The real reason, however, invalidating the claim that the modern scientific outlook is fundamentally different from that of Galileo and Descartes and Newton and so is more susceptible to humanization goes much deeper than this continuing adherence to the machine metaphor. Scientists may well dispense with this metaphor and adopt some other in its place. That is not fundamentally very significant. But what they cannot do, without admitting their total bankruptcy and irrelevance, is to dispense with the assumptions on which modern science itself is based. And by assumptions I mean epistemological assumptions. Modern scientists may protest that their theories are mere hypotheses, more or less useful and convenient. They may admit that the old empiricist epistemology—according to which knowledge can be obtained only by observation—was inadequate and even false, and that into any act of observation or any formulation of theory enter factors—hereditary, cultural, subjective—which the scientist cannot specify and of which indeed he may be largely unaware. But—at least not without making nonsense of their work—they cannot reject the very premises of scientific thought itself. And these premises, these underlying assumptions, are the same today as they were for the scientists of the seventeenth century. And the reason why scientists, however much they may wish to, cannot humanize science is because inhumanity is built into these very premises on which modern science itself is based.
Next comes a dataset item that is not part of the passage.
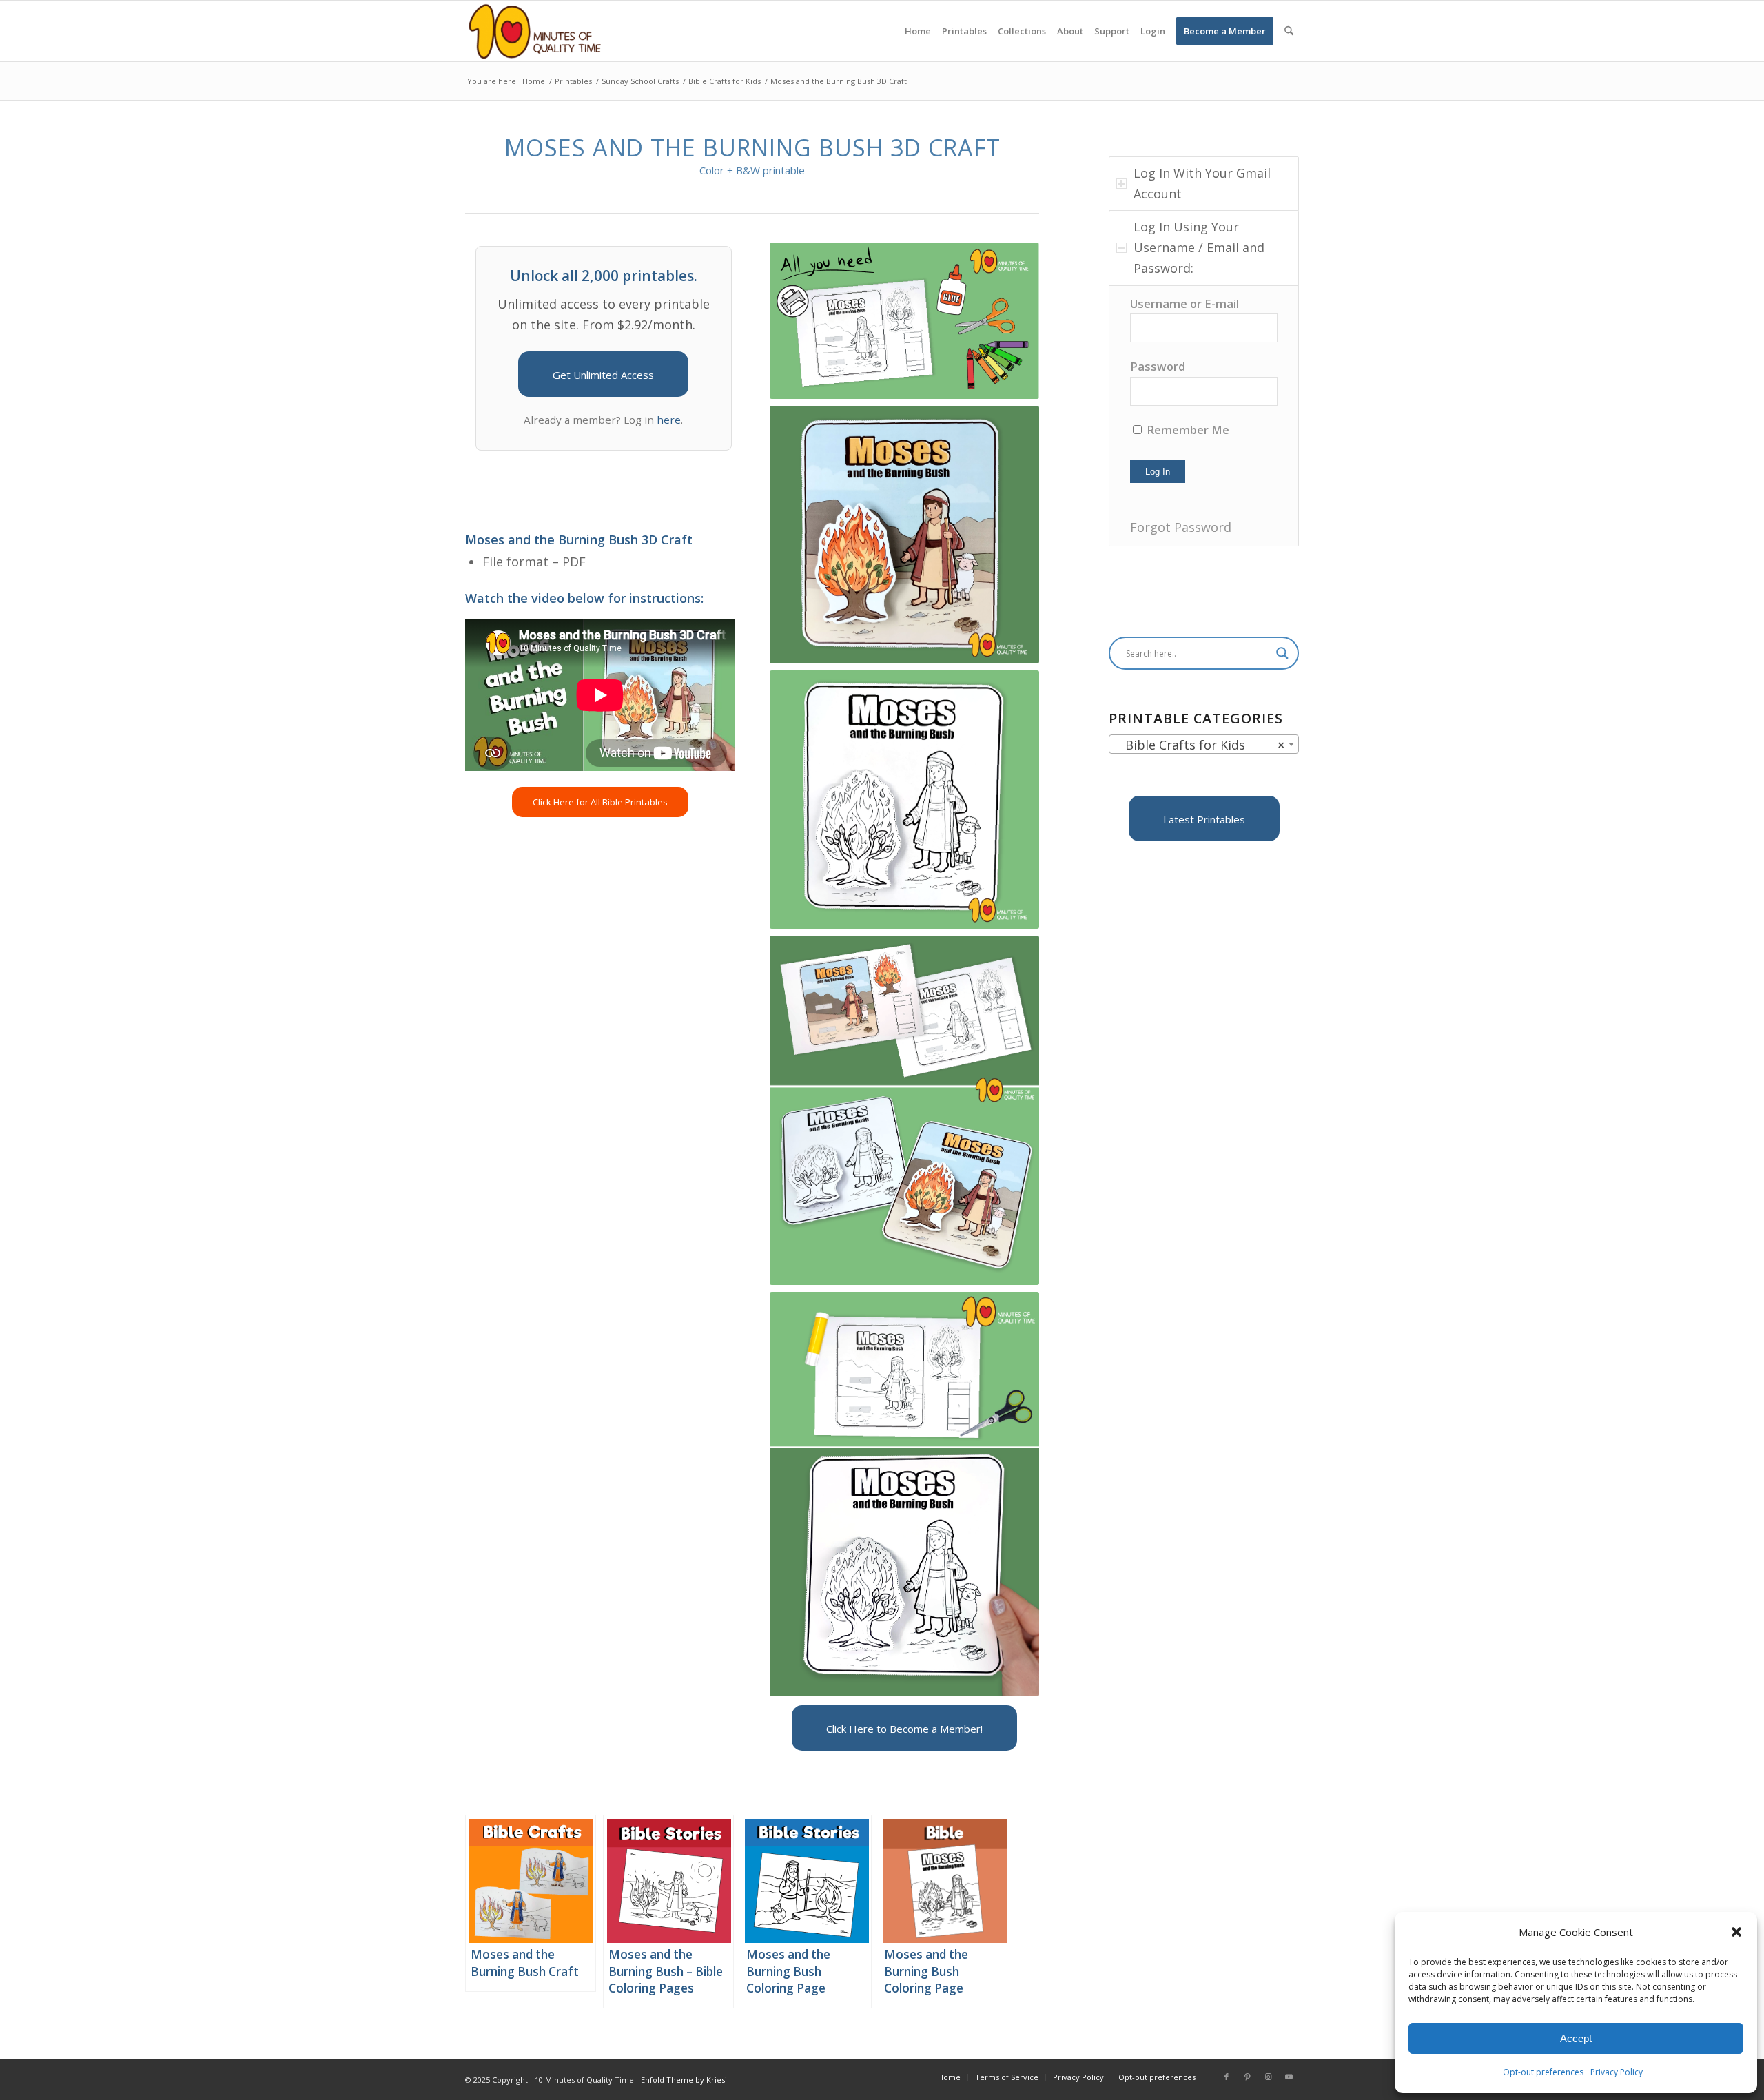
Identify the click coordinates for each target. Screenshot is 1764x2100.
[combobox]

It is here that we approach the crux of the matter, or what might be called the question of questions for our generation. It may seem presumptuous to try to reduce the premises of what is called scientific knowledge to a few sentences. But I think it can be done. Basically, scientific theories, or hypotheses, or explanations—what in common ill-formed language are still called scientific truths—are statements which either can be verified with reference to empirical evidence or experiment or at least cannot be shown to be false with reference to such evidence or experiment. In other words, scientific knowledge presupposes two terms or poles. The first is the faculty capable of formulating scientific statements; and the second is an “objective” world of phenomena that supplies the raw material of evidence and experiment against which these statements can be directly or indirectly checked. This is not to say that these two terms are symmetrical or of equal importance. It is only to say that they are posited as the prerequisites of scientific knowledge. Without either, there could be no knowledge as modern science understands the word. In fact, it is quite clear that the two terms are not symmetrical or of equal importance. It is the first—what I have called the faculty capable of formulating scientific statements—which is decisive. It is decisive not only because it is the formulating agent but also because it is the faculty which observes and which provides the criteria determining what is observed, as well as of the relevance or irrelevance, the compatibility or incompatibility, of the information it amasses as a result of its observation. Indeed, it is this faculty alone which is the supreme arbiter of scientific knowledge. It is therefore crucial, if one is to assess the value of this knowledge, to know what this faculty itself is, and how it works; for what it is and the laws that govern its structure will determine the whole character of its formulations.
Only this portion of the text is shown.